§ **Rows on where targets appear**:
********************
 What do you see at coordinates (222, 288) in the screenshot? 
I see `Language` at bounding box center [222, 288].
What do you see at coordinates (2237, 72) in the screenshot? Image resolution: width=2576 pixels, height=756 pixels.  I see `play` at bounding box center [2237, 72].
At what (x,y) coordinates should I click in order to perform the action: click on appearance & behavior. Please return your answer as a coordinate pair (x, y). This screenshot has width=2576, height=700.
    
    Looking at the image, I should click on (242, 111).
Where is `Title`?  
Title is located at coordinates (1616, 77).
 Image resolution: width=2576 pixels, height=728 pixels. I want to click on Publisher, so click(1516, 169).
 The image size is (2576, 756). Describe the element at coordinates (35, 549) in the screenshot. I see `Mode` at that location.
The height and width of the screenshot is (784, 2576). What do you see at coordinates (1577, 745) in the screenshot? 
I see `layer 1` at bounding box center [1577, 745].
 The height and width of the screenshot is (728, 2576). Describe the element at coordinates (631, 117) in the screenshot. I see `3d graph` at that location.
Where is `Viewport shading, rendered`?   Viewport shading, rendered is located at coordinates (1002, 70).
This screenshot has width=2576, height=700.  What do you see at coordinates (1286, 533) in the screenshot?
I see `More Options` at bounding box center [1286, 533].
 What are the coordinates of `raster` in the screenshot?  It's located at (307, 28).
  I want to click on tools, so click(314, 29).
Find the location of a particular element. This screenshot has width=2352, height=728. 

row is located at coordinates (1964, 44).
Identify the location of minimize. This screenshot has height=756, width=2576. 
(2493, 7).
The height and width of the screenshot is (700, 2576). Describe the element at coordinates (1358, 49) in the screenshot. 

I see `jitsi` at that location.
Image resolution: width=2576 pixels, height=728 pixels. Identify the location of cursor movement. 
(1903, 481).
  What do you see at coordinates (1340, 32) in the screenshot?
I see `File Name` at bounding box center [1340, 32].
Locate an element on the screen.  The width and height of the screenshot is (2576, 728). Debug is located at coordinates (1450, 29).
********************
§ **To do**: Print every one of these entries again without changing a single character.

§ **Right answer**:
 What do you see at coordinates (222, 288) in the screenshot? 
I see `Language` at bounding box center [222, 288].
What do you see at coordinates (2237, 72) in the screenshot? Image resolution: width=2576 pixels, height=756 pixels.  I see `play` at bounding box center [2237, 72].
At what (x,y) coordinates should I click in order to perform the action: click on appearance & behavior. Please return your answer as a coordinate pair (x, y). This screenshot has width=2576, height=700.
    
    Looking at the image, I should click on (242, 111).
Where is `Title`?  
Title is located at coordinates (1616, 77).
 Image resolution: width=2576 pixels, height=728 pixels. I want to click on Publisher, so click(1516, 169).
 The image size is (2576, 756). Describe the element at coordinates (35, 549) in the screenshot. I see `Mode` at that location.
The height and width of the screenshot is (784, 2576). What do you see at coordinates (1577, 745) in the screenshot? 
I see `layer 1` at bounding box center [1577, 745].
 The height and width of the screenshot is (728, 2576). Describe the element at coordinates (631, 117) in the screenshot. I see `3d graph` at that location.
Where is `Viewport shading, rendered`?   Viewport shading, rendered is located at coordinates (1002, 70).
This screenshot has width=2576, height=700.  What do you see at coordinates (1286, 533) in the screenshot?
I see `More Options` at bounding box center [1286, 533].
 What are the coordinates of `raster` in the screenshot?  It's located at (307, 28).
  I want to click on tools, so click(314, 29).
Find the location of a particular element. This screenshot has width=2352, height=728. 

row is located at coordinates (1964, 44).
Identify the location of minimize. This screenshot has height=756, width=2576. 
(2493, 7).
The height and width of the screenshot is (700, 2576). Describe the element at coordinates (1358, 49) in the screenshot. 

I see `jitsi` at that location.
Image resolution: width=2576 pixels, height=728 pixels. Identify the location of cursor movement. 
(1903, 481).
  What do you see at coordinates (1340, 32) in the screenshot?
I see `File Name` at bounding box center [1340, 32].
Locate an element on the screen.  The width and height of the screenshot is (2576, 728). Debug is located at coordinates (1450, 29).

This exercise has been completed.